La belleza de la creación. Guatemala es realmente una tierra que nunca deja de sorprender. Cada día, los rayos del sol revelan el mundo en el que yo estaba, ya fuera en su gente maravillosa o en el inimaginable esplendor de la naturaleza. Así fueron pasando mis días. Sin duda, cada bosque tiene ramas caídas y árboles secos, pero éstos son los pocos obstáculos que hacen que los colores de cada flor, el trinar de cada pajarillo y el baile incesante de cada mariposa parezcan mucho más espléndidos.
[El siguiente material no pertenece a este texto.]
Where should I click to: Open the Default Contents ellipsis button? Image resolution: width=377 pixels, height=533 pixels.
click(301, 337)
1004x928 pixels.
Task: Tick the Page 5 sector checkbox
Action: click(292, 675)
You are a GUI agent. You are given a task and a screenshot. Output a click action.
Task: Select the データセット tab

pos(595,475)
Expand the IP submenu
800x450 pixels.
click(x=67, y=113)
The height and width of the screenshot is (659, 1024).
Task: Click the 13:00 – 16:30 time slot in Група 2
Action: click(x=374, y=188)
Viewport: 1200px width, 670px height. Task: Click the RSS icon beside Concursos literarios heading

Precisamente la hermosura de la creación proclama a viva voz la inimaginable y esplendorosa belleza y magnificencia de Dios, que a veces se manifiesta de modo especial en ciertos lugares, y ¡uno de estos es Guatemala!

Cada mañana caminando por la calle iba yo escuchando el canto de las aves y viendo a los vendedores que levantaban las tiendas de campaña para sus negocios; disfrutaba del aroma del pan recién horneado y contemplaba el sol que empezaba a alzarse por el horizonte, pero cada vez me quedaba más perpleja por la indiferencia que casi todos solemos demostrar ante los esplendores de la naturaleza y el privilegio del don de la vida, todo lo cual nos viene de nuestro Padre celestial.
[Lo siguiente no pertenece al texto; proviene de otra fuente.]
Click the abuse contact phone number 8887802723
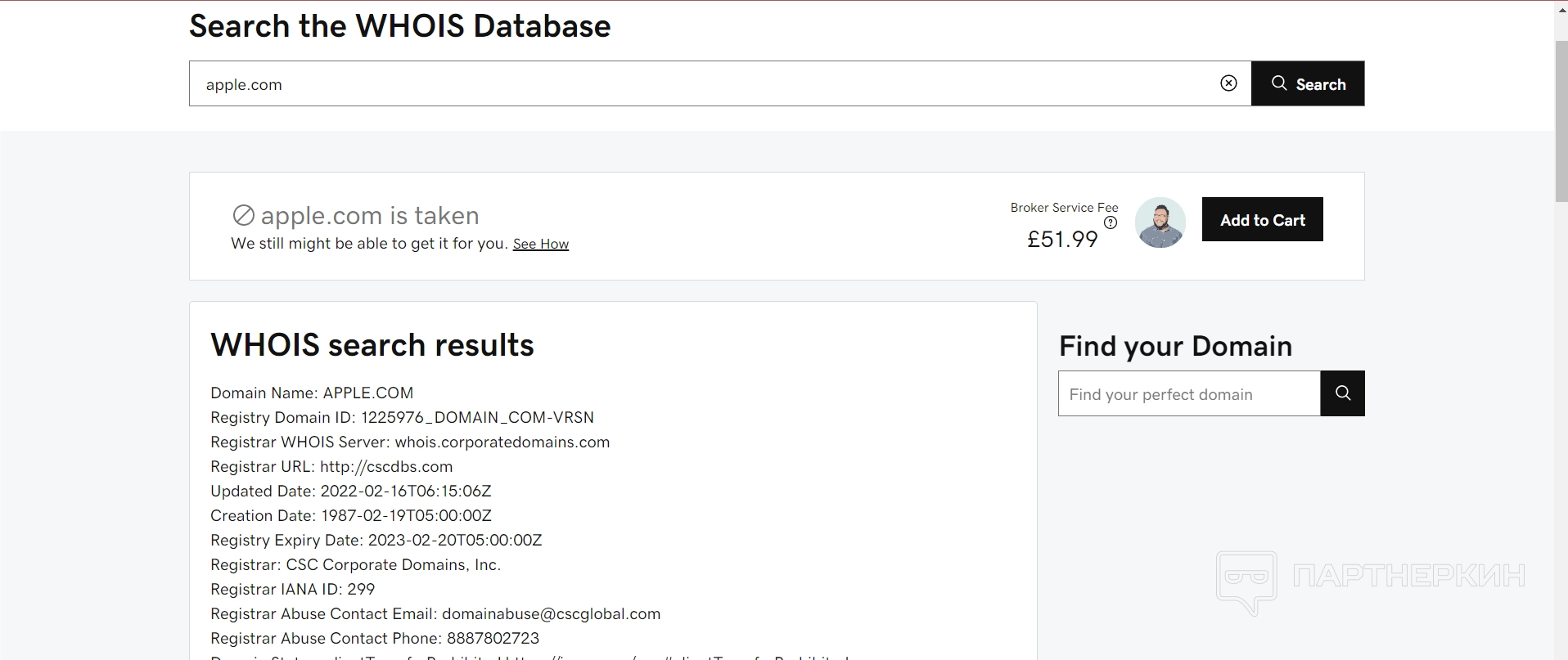point(492,639)
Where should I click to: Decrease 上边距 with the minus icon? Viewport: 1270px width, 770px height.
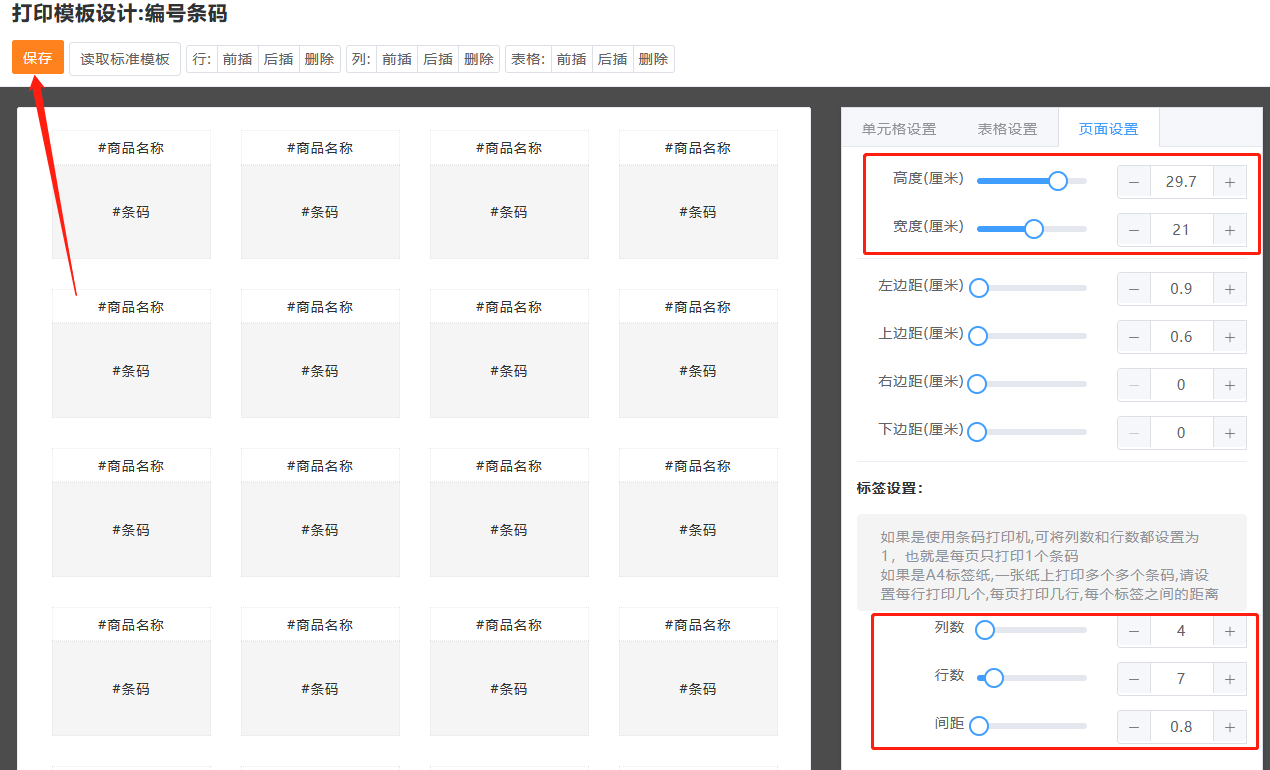[x=1134, y=337]
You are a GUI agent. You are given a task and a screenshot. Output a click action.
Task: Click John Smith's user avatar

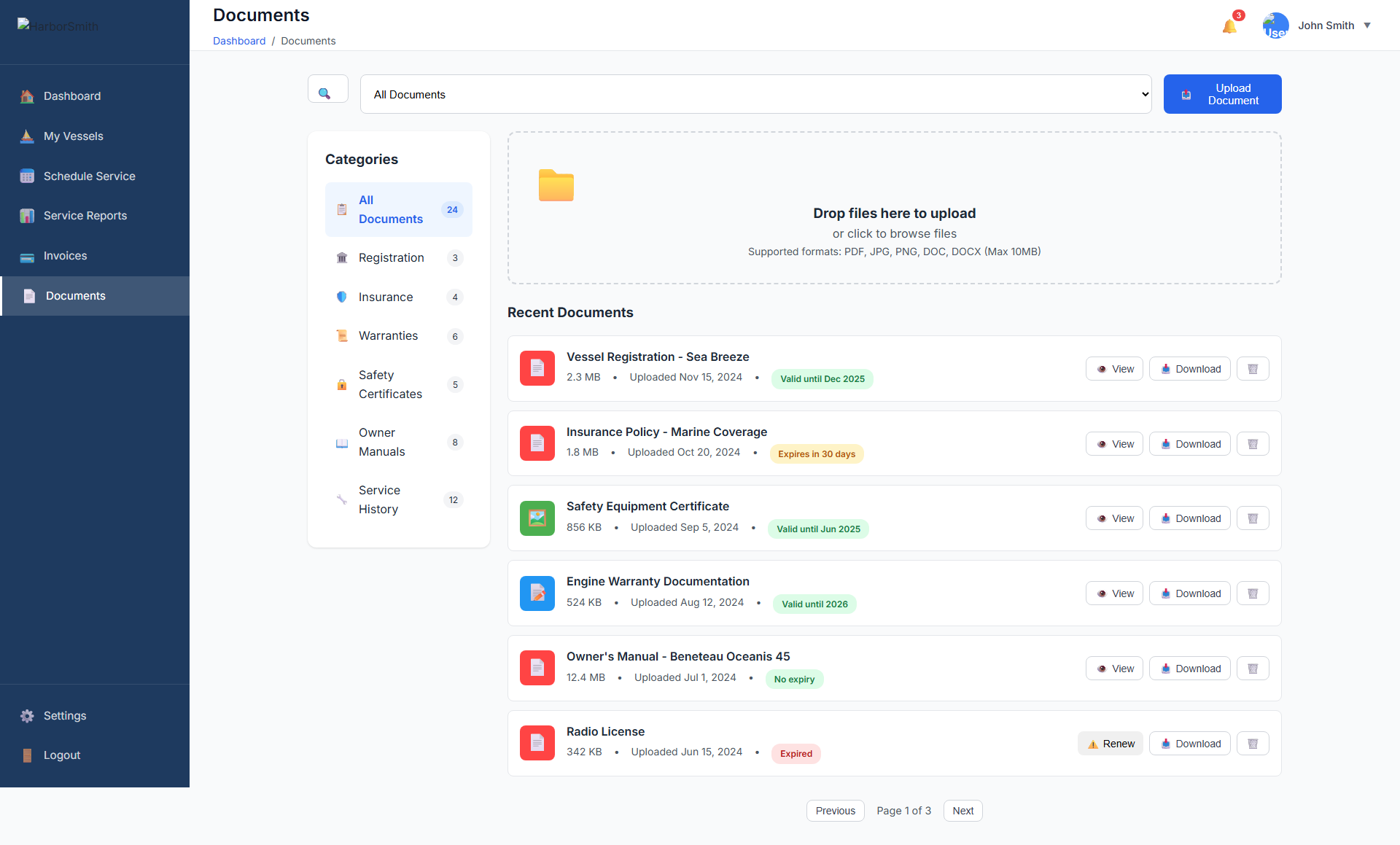pyautogui.click(x=1275, y=26)
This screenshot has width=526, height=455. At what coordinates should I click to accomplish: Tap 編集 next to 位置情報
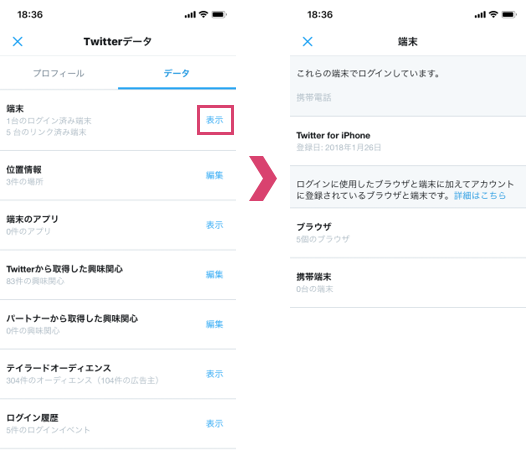tap(215, 175)
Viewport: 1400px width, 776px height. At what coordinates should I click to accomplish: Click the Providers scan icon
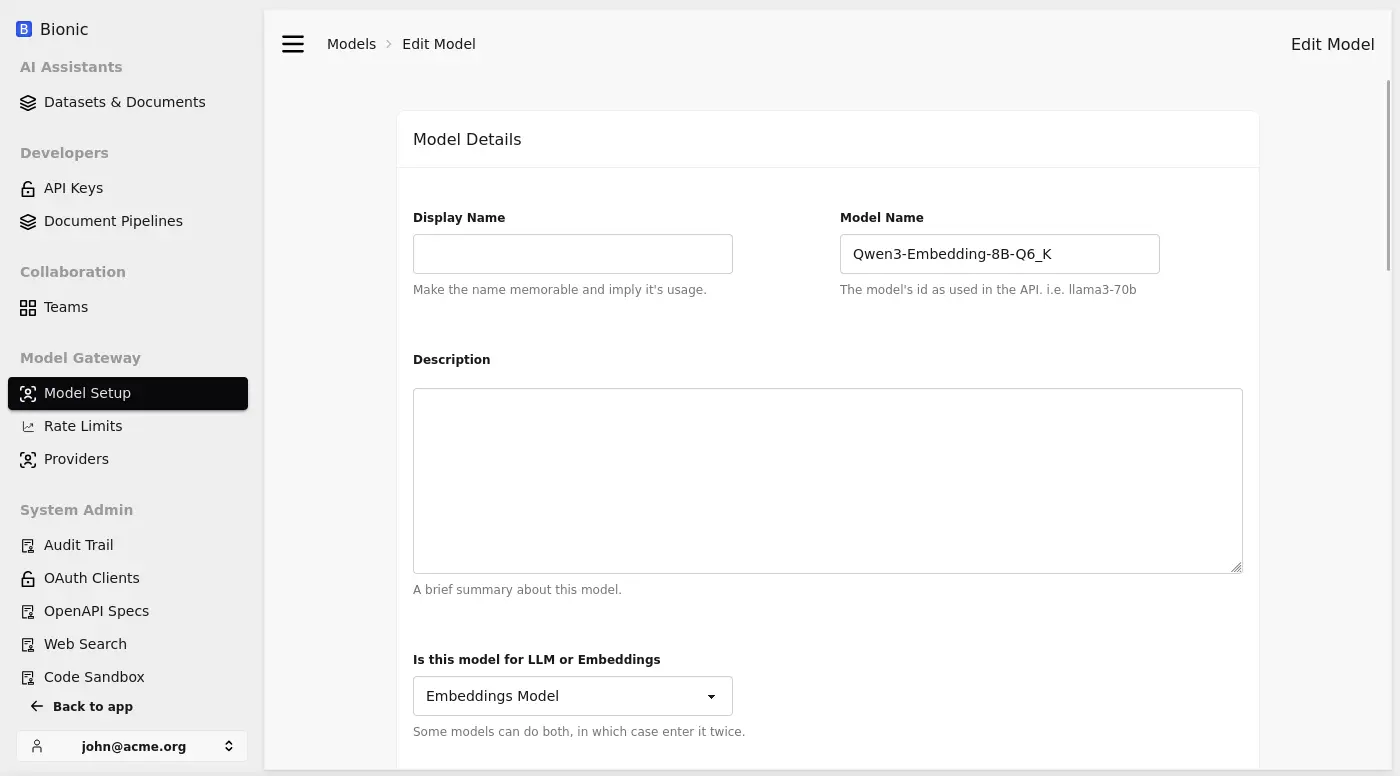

En Guatemala vive una gente asombrosa y la belleza natural del paisaje es fascinante; pero también hay contrastes enormes e innumerables atrocidades que allí suceden diariamente. Cada año hay miles de personas asesinadas, sin contar las violaciones y los secuestros, que ocurren casi a diario. Con todo, Dios ama a los guatemaltecos y ellos lo adoran a él. El Señor no los abandona y los protege, pero se necesitan muchas oraciones para que se ponga fin a la corrupción y a las injusticias que cada día se hacen presentes en esta nación, como también en otras.

Es en lugares como éstos, de gran pobreza, donde aprendemos a ser más agradecidos, y caemos en cuenta de la importancia que tienen los verdaderos dones de la vida, como la familia, las amistades y la fe, y vemos que dondequiera que estemos, aunque no sea en casa, Dios está con nosotros; Él es nuestro verdadero hogar. ?

María de los Ángeles (“Angie”) Kaufmann es graduada de la Universidad de Maryland y actualmente estudia para una maestría en la Universidad de Syracuse, N.Y.